#### AUFGABENSTELLUNG
Zitieren Sie aus dem Text über Becksteins Haltung zur Promillegrenze wortgetreu den Abschnitt von „Schon 1997. Damals“ bis einschließlich „250 Euro Bußgeld.“.

#### AUSGEWÄHLTER TEXTAUSZUG
>>
Zwei Maß? Becksteins Irrfahrt
Der Regierungs-Chef hat unter Umständen nichts dagegen, wenn man sich danach noch ans Steuer setzt.
NÜRNBERG/ERDING Bayerns Ministerpräsident Günther Beckstein trinkt gerne Bier – im Gegensatz zu seinem Vorgänger Edmund Stoiber. Das zeigt er auch. Doch Alkohol macht bekanntlich hemmungslos. Und das muss der Wahlkämpfer offensichtlich gewesen sein, als er nun in Erding im Weißbräuzelt erklären sollte, wie das mit den Plänen der Bundesregierung, die Promille-Grenze beim Autofahren abzusenken, sei. „Eine anständige Maß werden wir nicht auf den Index stellen“, sagte Beckstein dort. Nach Ansicht des Ministerpräsidenten kann man mit sogar mit zwei Maß noch ans Steuer: „Es ist nicht das Problem, wenn einer eine Maß trinkt, oder wenn er ein paar Stunden da ist, auch zwei.“
Beim Thema Alkohol wird der knallharte Günther ganz weich
Das sorgte sogar im Festzelt für Riesengelächter. Zwei anständige Maß gehen immer für einen anständigen Bayern – wenn das nur die Polizei auch so sehen würde. Oder sollte man sich da in der nächsten Polizeikontrolle auf die Empfehlung des Landesvaters berufen? Der macht in seiner Not, die absolute Mehrheit zu verlieren, jetzt echte Stammtisch-Politik. Bei der Volksdroge Alkohol wird der knallharte Beckstein, der sonst das Wort „Verhältnismäßigkeit“ gar nicht in den Mund nehmen will, nämlich zum sanften Günther. Da war er schon immer so.
Schon 1997. Damals war Beckstein knallharter Innenminister. Der Bundestag plante seinerzeit, die Promille-Grenze von 0,8 auf 0,5 abzusenken. Beckstein kämpfte gegen den „Anschlag auf die bayerischen Volksfeste“. Schließlich gehe es beim Führerschein um Existenzen. Doch er und Bayern konnten sich nicht durchsetzen. Beckstein musste es ertragen und kann es auch. Schließlich fährt er in der Regel mit Chauffeur. Die Promillegrenze wurde auf 0,5 gesenkt. Wer damit erwischt wird, bekommt einen Monat Fahrverbot, vier Punkte in Flensburg und 250 Euro Bußgeld.
<<
#### AUSZÜGE AUS DATENSÄTZEN
>>
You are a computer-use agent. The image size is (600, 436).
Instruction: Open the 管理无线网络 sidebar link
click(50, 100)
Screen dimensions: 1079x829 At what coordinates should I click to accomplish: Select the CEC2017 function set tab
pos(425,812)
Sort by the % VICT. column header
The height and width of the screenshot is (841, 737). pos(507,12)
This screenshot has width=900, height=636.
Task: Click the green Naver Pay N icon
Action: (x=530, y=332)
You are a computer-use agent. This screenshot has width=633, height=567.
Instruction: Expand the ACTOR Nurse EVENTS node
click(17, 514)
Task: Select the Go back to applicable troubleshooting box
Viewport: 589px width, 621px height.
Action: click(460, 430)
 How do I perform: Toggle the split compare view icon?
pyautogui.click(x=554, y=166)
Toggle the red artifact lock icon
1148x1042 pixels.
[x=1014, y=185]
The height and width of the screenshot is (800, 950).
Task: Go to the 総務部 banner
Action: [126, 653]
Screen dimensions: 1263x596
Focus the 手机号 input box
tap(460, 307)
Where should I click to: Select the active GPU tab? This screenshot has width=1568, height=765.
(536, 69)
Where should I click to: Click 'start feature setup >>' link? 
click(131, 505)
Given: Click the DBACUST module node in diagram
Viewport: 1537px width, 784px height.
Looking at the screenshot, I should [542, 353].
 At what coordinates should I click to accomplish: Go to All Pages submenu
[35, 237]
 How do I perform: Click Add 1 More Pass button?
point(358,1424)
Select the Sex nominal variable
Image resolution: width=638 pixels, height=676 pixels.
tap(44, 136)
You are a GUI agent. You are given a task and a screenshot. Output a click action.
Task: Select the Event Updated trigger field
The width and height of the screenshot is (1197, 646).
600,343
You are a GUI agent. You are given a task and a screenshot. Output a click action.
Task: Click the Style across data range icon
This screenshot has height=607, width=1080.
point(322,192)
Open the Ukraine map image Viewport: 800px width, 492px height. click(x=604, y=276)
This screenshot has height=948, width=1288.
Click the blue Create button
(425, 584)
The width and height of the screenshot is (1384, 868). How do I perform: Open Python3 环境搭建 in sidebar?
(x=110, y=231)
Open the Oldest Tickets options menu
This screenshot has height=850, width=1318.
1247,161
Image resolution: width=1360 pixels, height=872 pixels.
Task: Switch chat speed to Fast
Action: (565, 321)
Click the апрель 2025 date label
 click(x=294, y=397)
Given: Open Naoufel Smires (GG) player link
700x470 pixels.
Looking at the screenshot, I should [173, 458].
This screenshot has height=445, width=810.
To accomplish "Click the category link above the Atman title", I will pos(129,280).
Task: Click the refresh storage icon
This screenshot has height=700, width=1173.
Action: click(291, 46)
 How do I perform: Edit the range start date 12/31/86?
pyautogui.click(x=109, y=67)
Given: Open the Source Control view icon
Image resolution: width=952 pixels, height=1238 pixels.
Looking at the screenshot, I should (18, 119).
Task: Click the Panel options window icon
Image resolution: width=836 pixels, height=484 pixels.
<<
#### ANTWORT ZUR AUFGABE
Schon 1997. Damals war Beckstein knallharter Innenminister. Der Bundestag plante seinerzeit, die Promille-Grenze von 0,8 auf 0,5 abzusenken. Beckstein kämpfte gegen den „Anschlag auf die bayerischen Volksfeste“. Schließlich gehe es beim Führerschein um Existenzen. Doch er und Bayern konnten sich nicht durchsetzen. Beckstein musste es ertragen und kann es auch. Schließlich fährt er in der Regel mit Chauffeur. Die Promillegrenze wurde auf 0,5 gesenkt. Wer damit erwischt wird, bekommt einen Monat Fahrverbot, vier Punkte in Flensburg und 250 Euro Bußgeld.